Know Power, Know Responsibility: How to unleash the potential of every child in America
Prologues Part 1: Critical Thinking and 2: The Committee of Ten and the Factory Model for Schools

Author’s Note: I will publish additional sections of this book each week. You can find previously posted sections at the following links: Note to Parents of School Age Children and Note to Teachers, School Administrators, and Other School Staff here; Introduction here.
PROLOGUE PART 1 — Critical Thinking
The most important skill readers can bring to this book is critical thinking — being aware of, acknowledging, and accounting for our biases when approaching a thought task. To think critically is to recognize when an initial reaction to an idea, opinion, or information is being influenced by one’s personal biases. This is not easy, especially in an age when critical thinking seems to largely be discouraged.
Critical thinking doesn’t mean eliminating one’s biases — an impossible task, since biases are typically developed and strengthened over time, much like habits, and are based on one’s experiences. Critical thinking also doesn’t mean ignoring or violating one’s values, morals, or belief systems. However, critical thinking does require striving to find the truth behind an idea, opinion, or bit of information, and getting at that truth or facts requires accounting for one’s biases.

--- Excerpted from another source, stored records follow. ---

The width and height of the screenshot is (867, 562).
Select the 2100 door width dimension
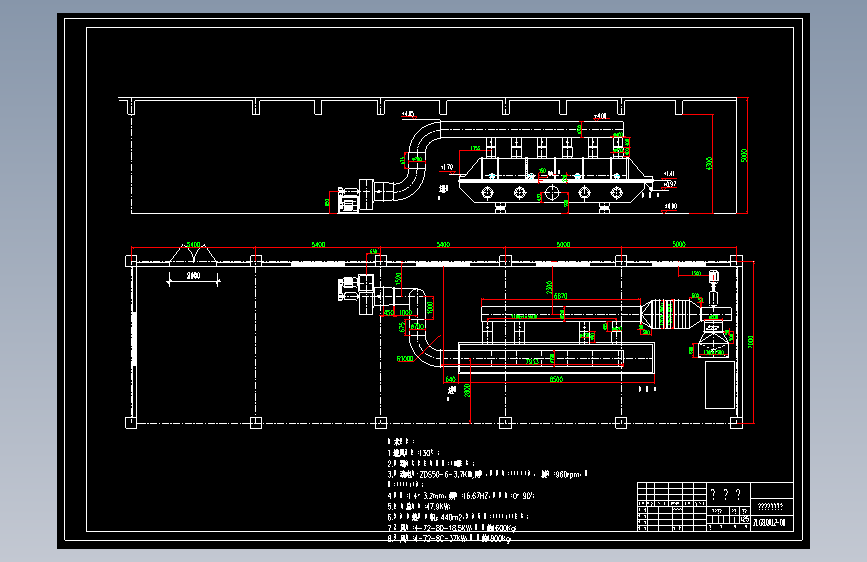pyautogui.click(x=193, y=275)
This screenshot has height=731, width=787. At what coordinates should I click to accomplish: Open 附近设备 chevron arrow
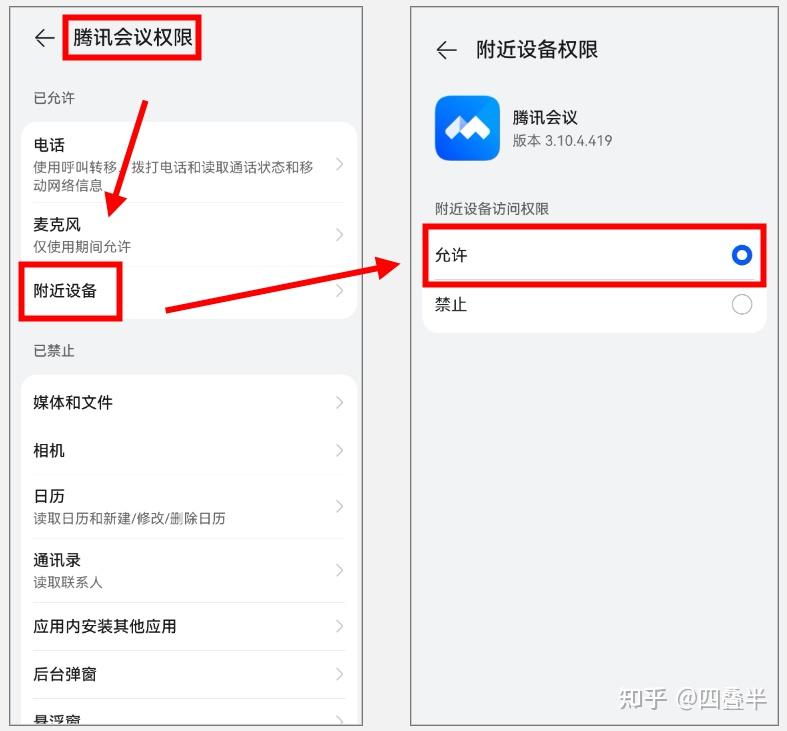click(340, 291)
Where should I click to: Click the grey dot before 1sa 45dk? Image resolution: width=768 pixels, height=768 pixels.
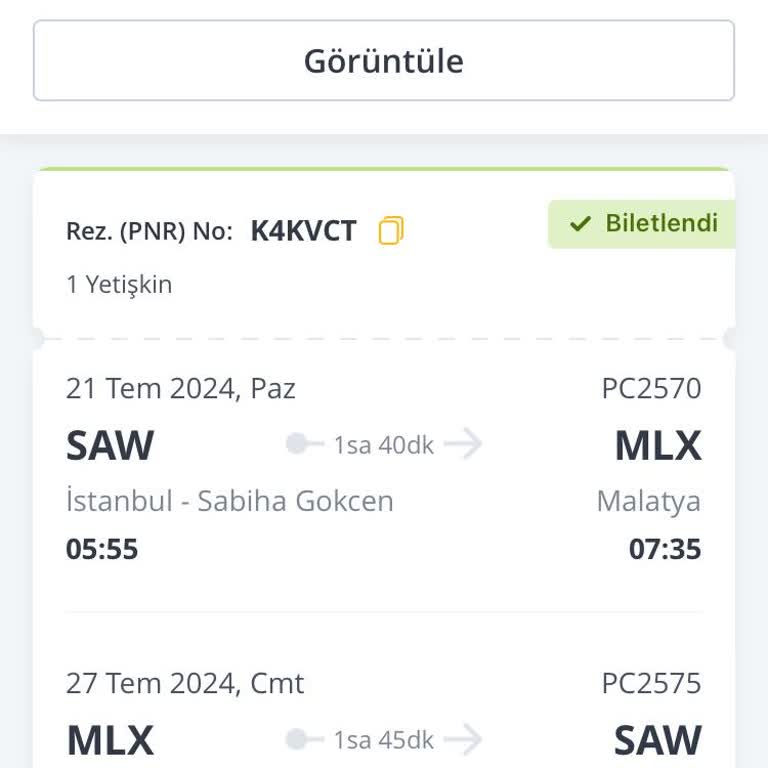(x=297, y=740)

This is not an easy skill to develop and use regularly. This is especially true in situations that are emotional, have years or even decades of familiarity, or are related to an important personal value or belief. Yet all rational human beings are capable of doing this, often unconsciously. For example, we may reach out to help or support someone who is in great need despite that person representing something that is distasteful to us. In such cases, the immediate circumstances push our biases behind our instinct to help a fellow human being.
This book will challenge ideas, beliefs, and biases that are based on our own experiences attending schools and our educational institutions being so deeply embedded in our culture and society. Those who work in education may feel significant changes are an attack on their work, a threat to their future employment, or both. And those with school-age children may be concerned about how new and different approaches will impact those children and their education. I had to face all of these as I came to write this book.
These are all legitimate concerns and biases, and the book attempts to acknowledge and address them. However, it is also imperative that the reader acknowledge how his or her biases are affecting consideration of the ideas being expressed. Think critically while reading this book, and don’t feel you should take anything in it at face value. Rather, apply your own knowledge, experience, and research to determine whether this book contains ideas that we should consider for future generations of our country.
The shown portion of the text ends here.